Foer also takes exception with those terms. He writes, “To be considered free-range, chickens raised for meat must have ‘access to the outdoors,’ which, if you take those words literally, means nothing. (Imagine a shed containing thirty thousand chickens, with a small door at one end that opens to a five-by-five dirt patch—and the door is closed all but occasionally.)”
Another term Foer blasts is “fresh.” “More bullshit,” he writes. “According to the USDA, ‘fresh’ poultry has never had an internal temperature below 26 degrees or above 40 degrees Fahrenheit. Fresh chicken can be frozen (thus the oxymoron ‘fresh frozen’), and there is no time component to food freshness. Pathogen-infested, feces-splattered chicken can technically be fresh, cage-free, and free-range, and sold in the supermarket legally (the shit does need to be rinsed off first).”

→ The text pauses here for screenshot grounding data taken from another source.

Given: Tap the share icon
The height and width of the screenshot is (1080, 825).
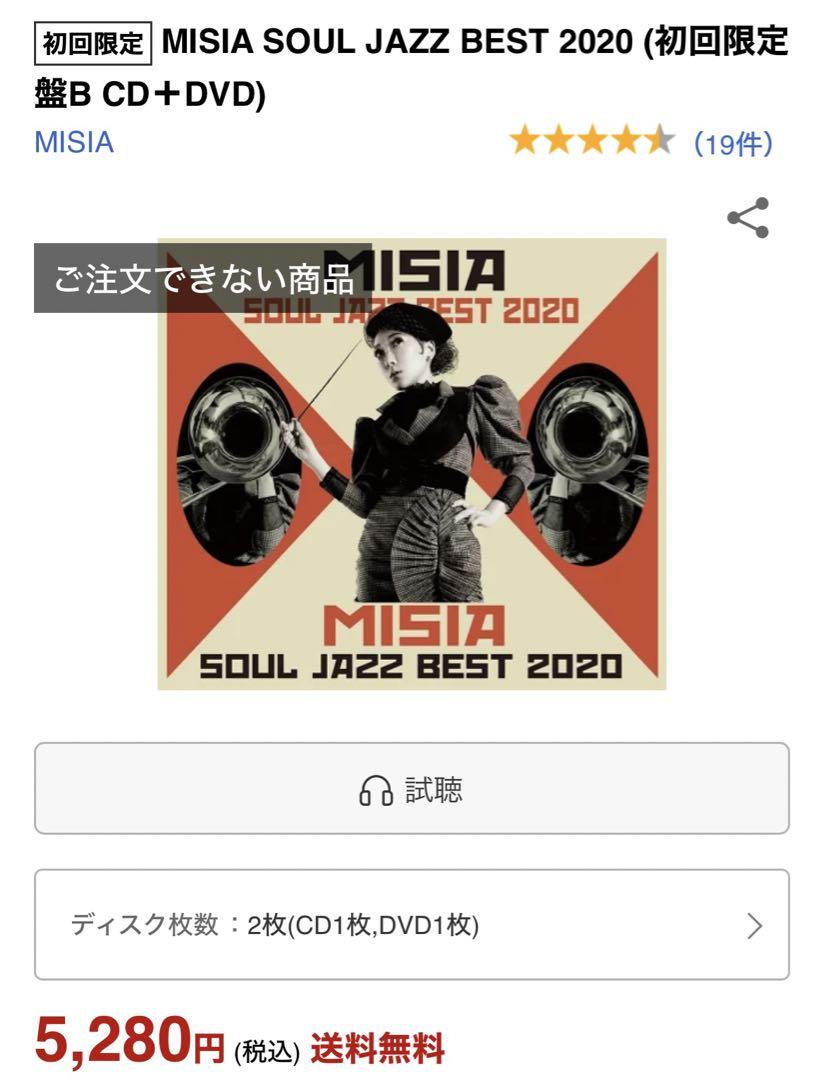Looking at the screenshot, I should pyautogui.click(x=748, y=218).
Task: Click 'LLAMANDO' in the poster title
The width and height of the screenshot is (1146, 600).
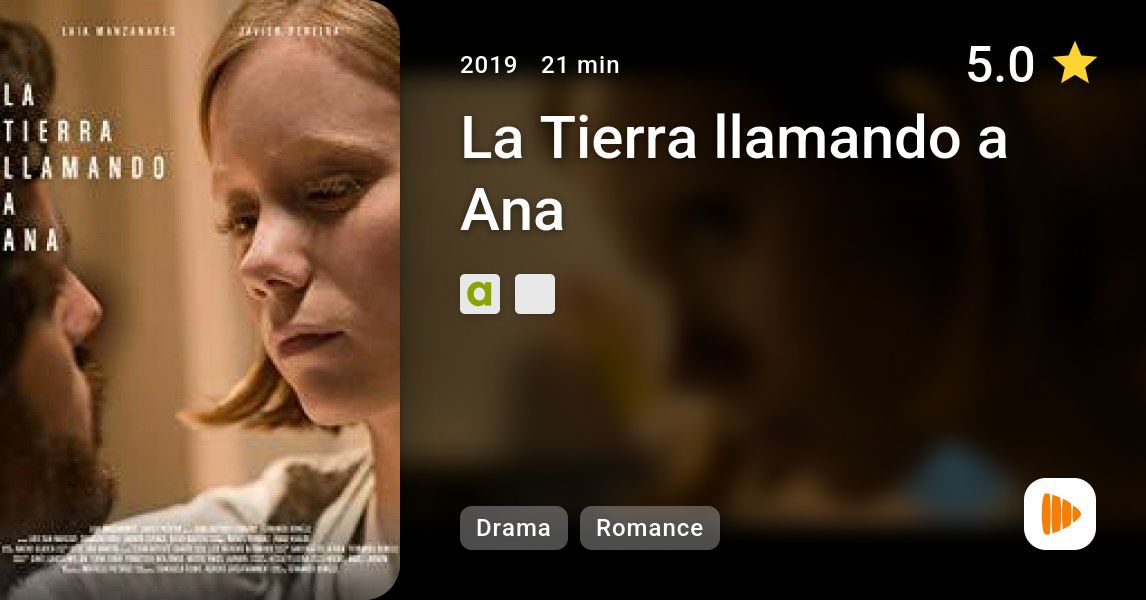Action: click(85, 167)
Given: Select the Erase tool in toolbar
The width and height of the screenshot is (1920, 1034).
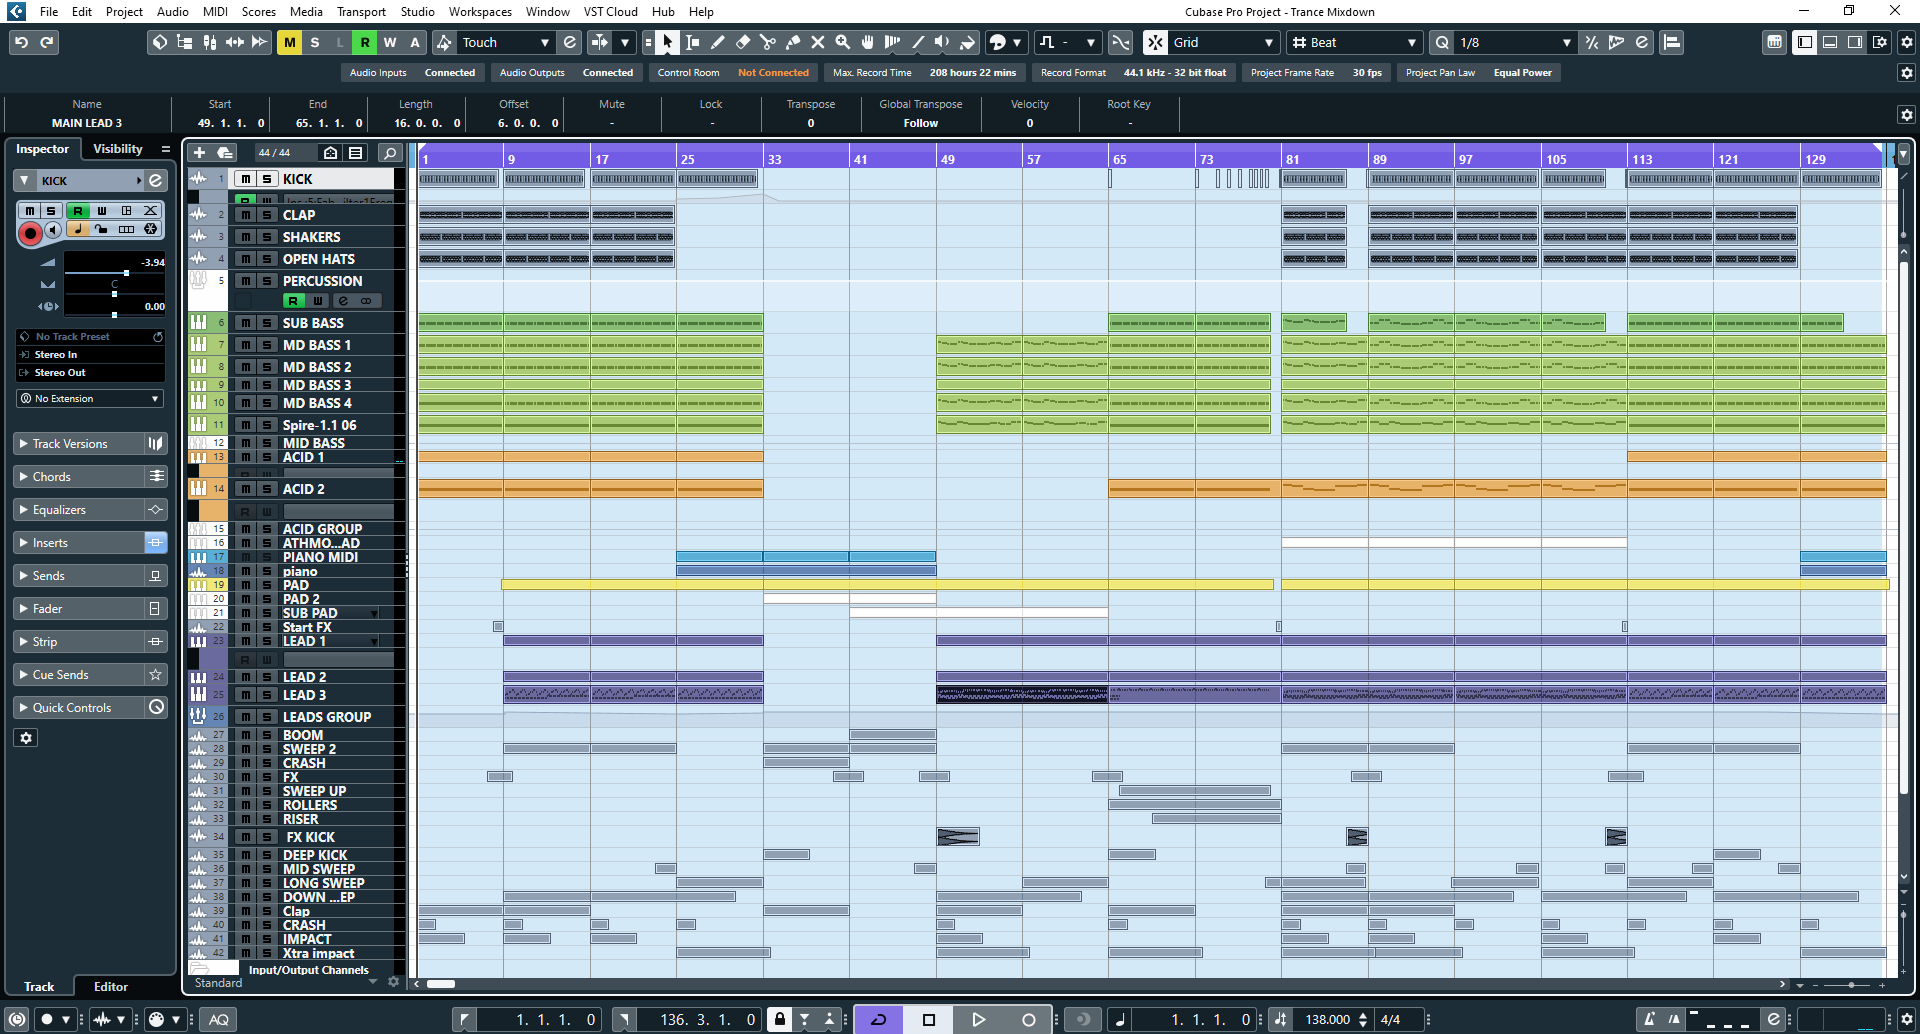Looking at the screenshot, I should [742, 42].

Foer tells us that “more than ten billion land animals [are] slaughtered for food every year in America,” but he does not leave out the “chicken of the sea,” to use a popular canned tuna slogan. He details the way fish are captured, how they are farmed, and in what conditions they live up until slaughter. Many people mistakenly believe eating fish is an acceptable solution to our overindulgence in red meat. Wrong. Fish often contain higher levels of mercury and other chemicals, and the factory fish farms are no better than their landlocked counterparts.

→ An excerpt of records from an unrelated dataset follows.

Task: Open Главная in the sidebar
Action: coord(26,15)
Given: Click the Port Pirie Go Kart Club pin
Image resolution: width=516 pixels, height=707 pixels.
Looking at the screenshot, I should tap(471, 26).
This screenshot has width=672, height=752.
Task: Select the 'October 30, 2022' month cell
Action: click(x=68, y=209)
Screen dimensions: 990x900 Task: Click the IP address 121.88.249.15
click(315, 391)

Who are the biggest violators both of ethics and health concerns? Foer singles out Tyson Foods and KFC—no surprises there. Does anyone out there believe healthy eating begins with fast food? As for Tyson, I feed my dog from their bags of chicken breasts due to his irritable bowel disease. I boil the breasts in a pot. What I see there makes me fight the gag reflex: hunks of grey-colored meat, slimy white streams in the water, globs of gristle and sometimes bone, and often an ammonia smell to the entire pot. I worry about my dog, but this meat is for human consumption. I feel nothing but trepidation for the people who purchase these discount bags of flash frozen chicken. Foer only confirms my worst fears when he discusses Tyson’s procedures for delivering food to the table. Tyson, according to Foer, is the main supplier to KFC restaurants. “An investigation at one large Tyson facility found some workers regularly ripped off the heads of fully conscious birds…” he writes, “urinated in the live-hang area (including on the conveyer belt carrying the birds), and let shoddy automated slaughter equipment that cut birds’ bodies rather than their necks go unrepaired…” At another site, “fully conscious chickens were kicked, stomped on, slammed into walls, had chewing tobacco spit in their eyes, literally had the shit squeezed out of them, and had their beaks ripped off.”

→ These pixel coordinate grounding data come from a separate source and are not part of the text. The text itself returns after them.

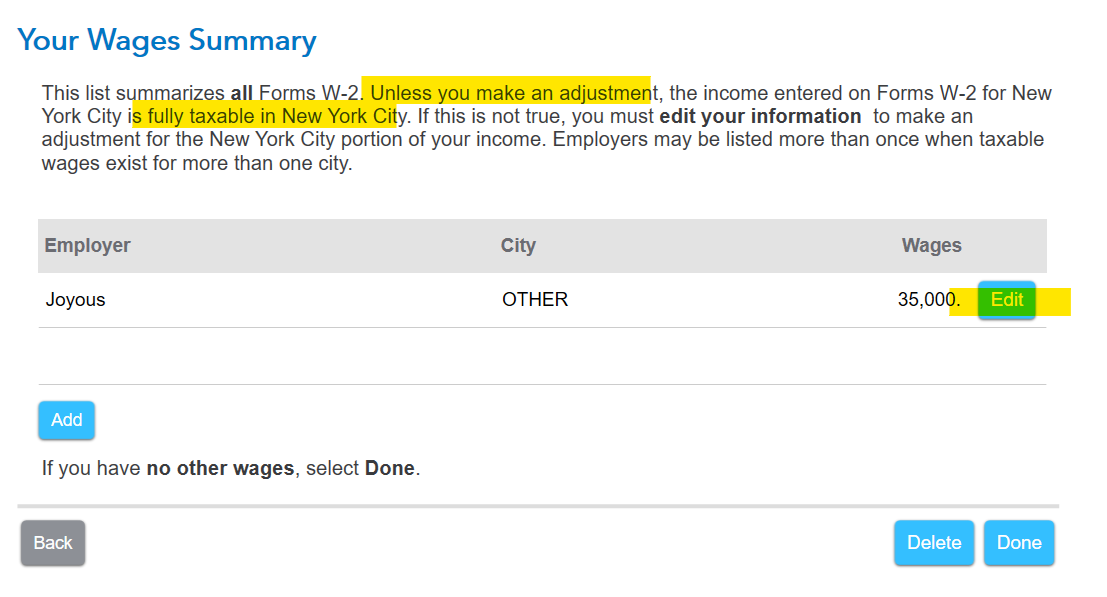Click the empty row below Joyous

coord(542,356)
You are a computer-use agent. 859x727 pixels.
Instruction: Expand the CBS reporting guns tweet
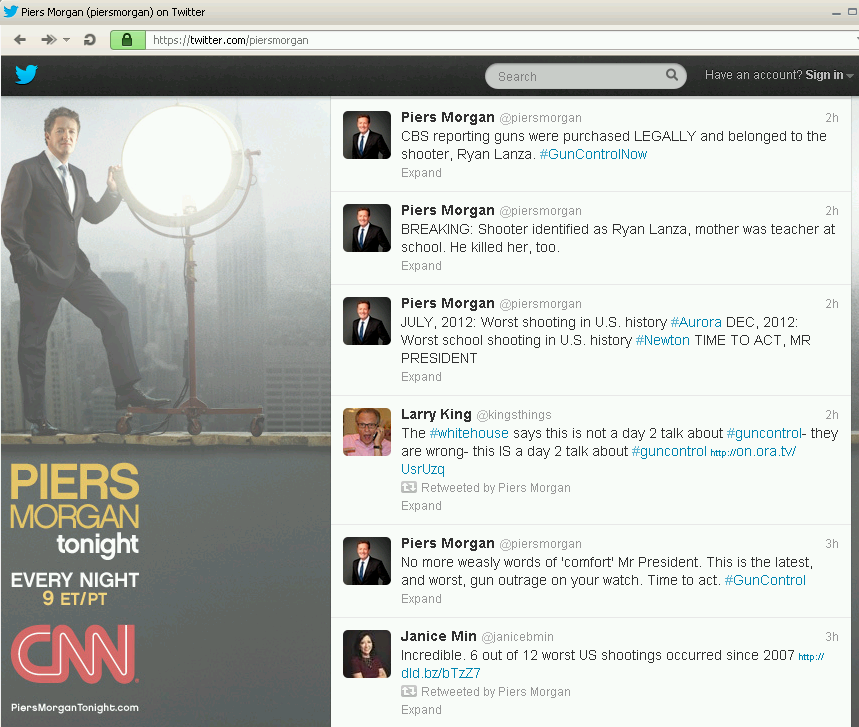tap(421, 173)
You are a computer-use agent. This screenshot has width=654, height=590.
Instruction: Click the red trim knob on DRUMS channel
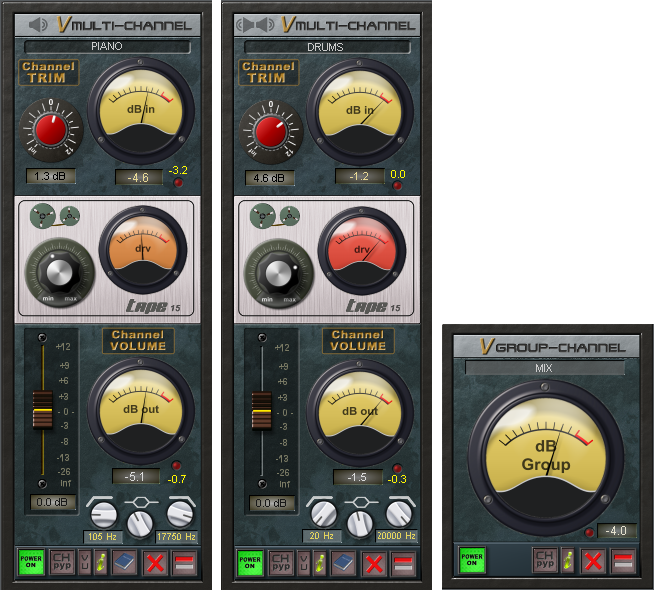270,133
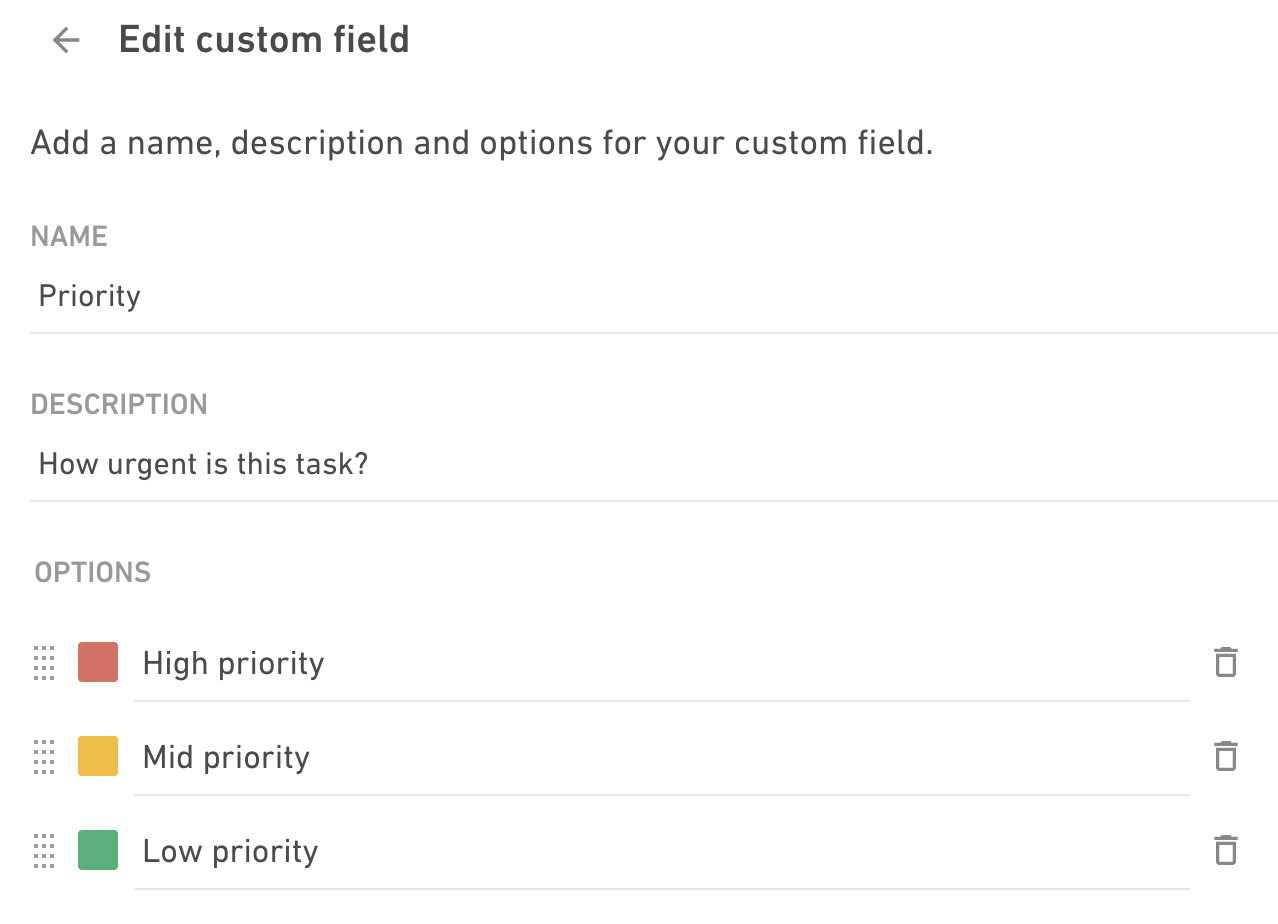
Task: Click the instruction text under the heading
Action: (x=482, y=143)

Foer presents a grim and horrific picture. There is some of the cutesy typeface tricks of his novels, but his message is clear. We are doing a disservice to our world with our out-of-control demand for meat. His book is a good beginning for those who wish to know more about what happens before that turkey, pig, chicken, or cow comes to the table. The information Foer presents is available elsewhere, including some interesting images and film clips posted on the internet. However, he presents our problem as a moral issue, not just a dietary preference, or a way to eat more healthy.
Jonathan Safran Foer believes we are committing atrocities, demonstrating our rampant disregard for our fellow creatures, and by not mending our ways, we are tempting the hand of God. And this reason alone should be enough for us to rethink our dietary choices.
Thanks for the detailed comment. Obviously, Foer strikes at a critical issue in American society.